* GIVEN RECORDS:
____________________

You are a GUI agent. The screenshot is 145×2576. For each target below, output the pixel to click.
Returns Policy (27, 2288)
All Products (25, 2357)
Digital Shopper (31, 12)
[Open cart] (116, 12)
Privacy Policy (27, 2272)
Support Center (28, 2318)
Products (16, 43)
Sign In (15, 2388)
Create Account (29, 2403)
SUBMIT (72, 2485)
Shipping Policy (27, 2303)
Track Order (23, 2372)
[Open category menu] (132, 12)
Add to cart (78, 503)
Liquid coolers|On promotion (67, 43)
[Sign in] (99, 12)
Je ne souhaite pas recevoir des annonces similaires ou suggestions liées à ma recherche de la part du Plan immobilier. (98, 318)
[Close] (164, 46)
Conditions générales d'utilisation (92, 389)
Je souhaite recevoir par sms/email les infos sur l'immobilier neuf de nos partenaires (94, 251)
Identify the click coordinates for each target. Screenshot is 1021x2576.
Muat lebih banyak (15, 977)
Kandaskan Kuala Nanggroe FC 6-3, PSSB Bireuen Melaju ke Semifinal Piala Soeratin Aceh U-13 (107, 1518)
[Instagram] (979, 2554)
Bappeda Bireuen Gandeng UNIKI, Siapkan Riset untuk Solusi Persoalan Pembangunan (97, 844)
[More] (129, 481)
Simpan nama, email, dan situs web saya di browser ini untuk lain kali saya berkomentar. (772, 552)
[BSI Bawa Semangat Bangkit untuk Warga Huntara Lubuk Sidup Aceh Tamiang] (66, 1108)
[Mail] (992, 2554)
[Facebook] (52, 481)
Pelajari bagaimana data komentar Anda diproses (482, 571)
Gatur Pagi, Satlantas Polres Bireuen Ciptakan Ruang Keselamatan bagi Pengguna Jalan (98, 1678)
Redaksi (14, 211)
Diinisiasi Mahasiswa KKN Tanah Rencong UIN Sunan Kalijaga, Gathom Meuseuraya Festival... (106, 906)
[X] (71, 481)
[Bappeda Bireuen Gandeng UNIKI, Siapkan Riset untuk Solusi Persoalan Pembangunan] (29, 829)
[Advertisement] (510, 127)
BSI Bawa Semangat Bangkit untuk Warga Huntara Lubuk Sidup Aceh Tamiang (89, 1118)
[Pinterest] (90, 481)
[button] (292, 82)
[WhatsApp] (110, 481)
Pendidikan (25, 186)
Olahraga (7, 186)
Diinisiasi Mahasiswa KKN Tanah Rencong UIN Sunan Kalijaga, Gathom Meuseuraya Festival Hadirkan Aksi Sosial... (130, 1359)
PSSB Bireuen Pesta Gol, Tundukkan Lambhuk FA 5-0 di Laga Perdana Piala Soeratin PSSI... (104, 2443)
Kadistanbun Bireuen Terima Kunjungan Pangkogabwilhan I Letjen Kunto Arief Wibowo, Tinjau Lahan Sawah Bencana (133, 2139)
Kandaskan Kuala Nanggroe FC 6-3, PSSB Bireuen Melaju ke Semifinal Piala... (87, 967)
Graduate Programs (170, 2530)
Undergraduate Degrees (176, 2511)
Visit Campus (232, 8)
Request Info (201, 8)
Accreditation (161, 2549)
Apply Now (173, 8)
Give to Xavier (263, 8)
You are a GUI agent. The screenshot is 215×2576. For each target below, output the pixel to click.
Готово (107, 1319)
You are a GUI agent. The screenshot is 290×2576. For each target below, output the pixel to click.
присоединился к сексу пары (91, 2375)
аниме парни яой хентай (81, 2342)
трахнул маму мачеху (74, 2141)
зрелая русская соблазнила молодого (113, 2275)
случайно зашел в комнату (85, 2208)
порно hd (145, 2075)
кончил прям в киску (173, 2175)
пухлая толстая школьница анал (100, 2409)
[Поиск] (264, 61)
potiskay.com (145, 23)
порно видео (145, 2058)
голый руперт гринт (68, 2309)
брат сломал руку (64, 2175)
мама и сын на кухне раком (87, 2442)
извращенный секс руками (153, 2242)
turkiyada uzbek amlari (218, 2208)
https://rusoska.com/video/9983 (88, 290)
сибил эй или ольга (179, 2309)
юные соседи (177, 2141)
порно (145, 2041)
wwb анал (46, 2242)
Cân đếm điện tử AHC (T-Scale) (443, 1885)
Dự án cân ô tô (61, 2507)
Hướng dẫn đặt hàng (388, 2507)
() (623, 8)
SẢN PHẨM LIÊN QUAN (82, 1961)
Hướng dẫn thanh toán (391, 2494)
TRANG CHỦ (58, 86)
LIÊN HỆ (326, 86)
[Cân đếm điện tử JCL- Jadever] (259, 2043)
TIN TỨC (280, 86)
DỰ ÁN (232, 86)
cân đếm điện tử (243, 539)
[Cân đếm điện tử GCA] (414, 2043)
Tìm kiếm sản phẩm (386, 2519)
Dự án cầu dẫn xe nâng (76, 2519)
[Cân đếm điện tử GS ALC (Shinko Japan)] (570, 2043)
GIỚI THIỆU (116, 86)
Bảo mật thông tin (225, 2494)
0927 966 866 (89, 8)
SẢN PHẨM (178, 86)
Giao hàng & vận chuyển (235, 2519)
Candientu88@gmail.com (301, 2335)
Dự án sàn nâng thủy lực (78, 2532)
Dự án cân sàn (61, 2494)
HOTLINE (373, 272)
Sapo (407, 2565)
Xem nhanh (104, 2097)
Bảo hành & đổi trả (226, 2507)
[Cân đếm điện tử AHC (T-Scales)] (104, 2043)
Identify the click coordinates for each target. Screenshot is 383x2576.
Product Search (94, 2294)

____________________

* WORK TO BE COMPLETED:
Reproduce the entire listing so that it matches the original in every line.

* EXERCISE ANSWER:
You are a GUI agent. The screenshot is 145×2576. For each target below, output the pixel to click.
Returns Policy (27, 2288)
All Products (25, 2357)
Digital Shopper (31, 12)
[Open cart] (116, 12)
Privacy Policy (27, 2272)
Support Center (28, 2318)
Products (16, 43)
Sign In (15, 2388)
Create Account (29, 2403)
SUBMIT (72, 2485)
Shipping Policy (27, 2303)
Track Order (23, 2372)
[Open category menu] (132, 12)
Add to cart (78, 503)
Liquid coolers|On promotion (67, 43)
[Sign in] (99, 12)
Je ne souhaite pas recevoir des annonces similaires ou suggestions liées à ma recherche de la part du Plan immobilier. (98, 318)
[Close] (164, 46)
Conditions générales d'utilisation (92, 389)
Je souhaite recevoir par sms/email les infos sur l'immobilier neuf de nos partenaires (94, 251)
Identify the click coordinates for each target. Screenshot is 1021x2576.
Muat lebih banyak (15, 977)
Kandaskan Kuala Nanggroe FC 6-3, PSSB Bireuen Melaju ke Semifinal Piala Soeratin Aceh U-13 (107, 1518)
[Instagram] (979, 2554)
Bappeda Bireuen Gandeng UNIKI, Siapkan Riset untuk Solusi Persoalan Pembangunan (97, 844)
[More] (129, 481)
Simpan nama, email, dan situs web saya di browser ini untuk lain kali saya berkomentar. (772, 552)
[BSI Bawa Semangat Bangkit untuk Warga Huntara Lubuk Sidup Aceh Tamiang] (66, 1108)
[Mail] (992, 2554)
[Facebook] (52, 481)
Pelajari bagaimana data komentar Anda diproses (482, 571)
Gatur Pagi, Satlantas Polres Bireuen Ciptakan Ruang Keselamatan bagi Pengguna Jalan (98, 1678)
Redaksi (14, 211)
Diinisiasi Mahasiswa KKN Tanah Rencong UIN Sunan Kalijaga, Gathom Meuseuraya Festival... (106, 906)
[X] (71, 481)
[Bappeda Bireuen Gandeng UNIKI, Siapkan Riset untuk Solusi Persoalan Pembangunan] (29, 829)
[Advertisement] (510, 127)
BSI Bawa Semangat Bangkit untuk Warga Huntara Lubuk Sidup Aceh Tamiang (89, 1118)
[Pinterest] (90, 481)
[button] (292, 82)
[WhatsApp] (110, 481)
Pendidikan (25, 186)
Olahraga (7, 186)
Diinisiasi Mahasiswa KKN Tanah Rencong UIN Sunan Kalijaga, Gathom Meuseuraya Festival Hadirkan Aksi Sosial... (130, 1359)
PSSB Bireuen Pesta Gol, Tundukkan Lambhuk FA 5-0 di Laga Perdana Piala Soeratin PSSI... (104, 2443)
Kadistanbun Bireuen Terima Kunjungan Pangkogabwilhan I Letjen Kunto Arief Wibowo, Tinjau Lahan Sawah Bencana (133, 2139)
Kandaskan Kuala Nanggroe FC 6-3, PSSB Bireuen Melaju ke Semifinal Piala... (87, 967)
Graduate Programs (170, 2530)
Undergraduate Degrees (176, 2511)
Visit Campus (232, 8)
Request Info (201, 8)
Accreditation (161, 2549)
Apply Now (173, 8)
Give to Xavier (263, 8)
You are a GUI agent. The screenshot is 215×2576. For each target below, output the pixel to click.
Готово (107, 1319)
You are a GUI agent. The screenshot is 290×2576. For each target below, output the pixel to click.
присоединился к сексу пары (91, 2375)
аниме парни яой хентай (81, 2342)
трахнул маму мачеху (74, 2141)
зрелая русская соблазнила молодого (113, 2275)
случайно зашел в комнату (85, 2208)
порно hd (145, 2075)
кончил прям в киску (173, 2175)
пухлая толстая школьница анал (100, 2409)
[Поиск] (264, 61)
potiskay.com (145, 23)
порно видео (145, 2058)
голый руперт гринт (68, 2309)
брат сломал руку (64, 2175)
мама и сын на кухне раком (87, 2442)
извращенный секс руками (153, 2242)
turkiyada uzbek amlari (218, 2208)
https://rusoska.com/video/9983 (88, 290)
сибил эй или ольга (179, 2309)
юные соседи (177, 2141)
порно (145, 2041)
wwb анал (46, 2242)
Cân đếm điện tử AHC (T-Scale) (443, 1885)
Dự án cân ô tô (61, 2507)
Hướng dẫn đặt hàng (388, 2507)
() (623, 8)
SẢN PHẨM LIÊN QUAN (82, 1961)
Hướng dẫn thanh toán (391, 2494)
TRANG CHỦ (58, 86)
LIÊN HỆ (326, 86)
[Cân đếm điện tử JCL- Jadever] (259, 2043)
TIN TỨC (280, 86)
DỰ ÁN (232, 86)
cân đếm điện tử (243, 539)
[Cân đếm điện tử GCA] (414, 2043)
Tìm kiếm sản phẩm (386, 2519)
Dự án cầu dẫn xe nâng (76, 2519)
[Cân đếm điện tử GS ALC (Shinko Japan)] (570, 2043)
GIỚI THIỆU (116, 86)
Bảo mật thông tin (225, 2494)
0927 966 866 (89, 8)
SẢN PHẨM (178, 86)
Giao hàng & vận chuyển (235, 2519)
Candientu88@gmail.com (301, 2335)
Dự án sàn nâng thủy lực (78, 2532)
Dự án cân sàn (61, 2494)
HOTLINE (373, 272)
Sapo (407, 2565)
Xem nhanh (104, 2097)
Bảo hành & đổi trả (226, 2507)
[Cân đếm điện tử AHC (T-Scales)] (104, 2043)
Identify the click coordinates for each target. Screenshot is 383x2576.
Product Search (94, 2294)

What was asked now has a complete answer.